そして、ぽっかりと気が抜けたような状況の時に熊本地震が起こりました。今まで体験したことのない不安と恐怖のなかにいた時、思いがけず鈴木先生よりお電話を頂きました。『教会の方々が心配され、お祈りされています。いつでも姪浜に避難してきてください』と、温かいお言葉は、とても有り難く、祈り支えられていることを知り、心がほっと安らいでいきました。教会の皆さま、お祈りをほんとうにありがとうございました。

その後、我が家を訪ねて下さり、祈って下さいました。教会生活を続けていくことに、不安があり、深く行き詰まっていた時でしたので、改めて今後の教会生活をどう過ごして行けば良いか、考えさせられ悩みました。

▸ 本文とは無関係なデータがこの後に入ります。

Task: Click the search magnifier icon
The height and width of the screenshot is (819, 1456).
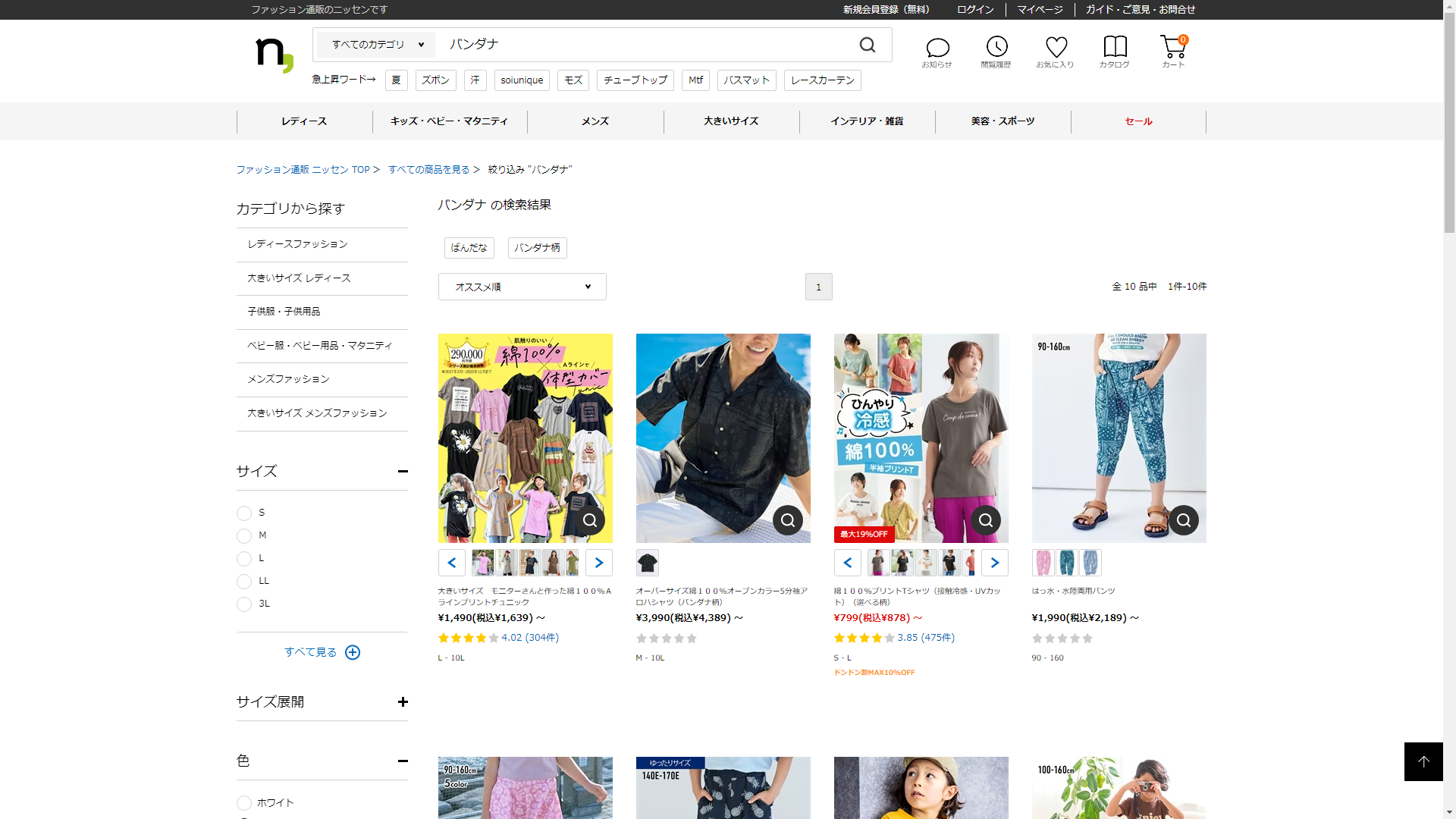Action: [868, 46]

この八月から息子が今後福岡で仕事をすることとなり、いずれ私も召されることや、家族への伝道なども考えました。そして、距離はありますが、姪浜教会にもう一度加えて頂き、皆様方と共に礼拝をお捧げし、最後は姪浜教会員として終わりたいと、強く思うようになりました。現在は南阿蘇で暮らしていますので、月に一度の礼拝を守る事を目標に、私にできる奉仕を与えてくださいますように、祈り求めつつ、教会生活を送っていきたいと願っています。今年で母を亡くして40年になります。そして、40年目に父が旅立ちました。

「わたしは40年の間荒れ野であなたたちを導いたが、あなたたちのまとう着物は古びず足に履いた靴もすり減らなかった」(申命記)

守り、支え、導いてくださる主の愛のまなざしに、少しでも応答していくことができますようにと祈ります。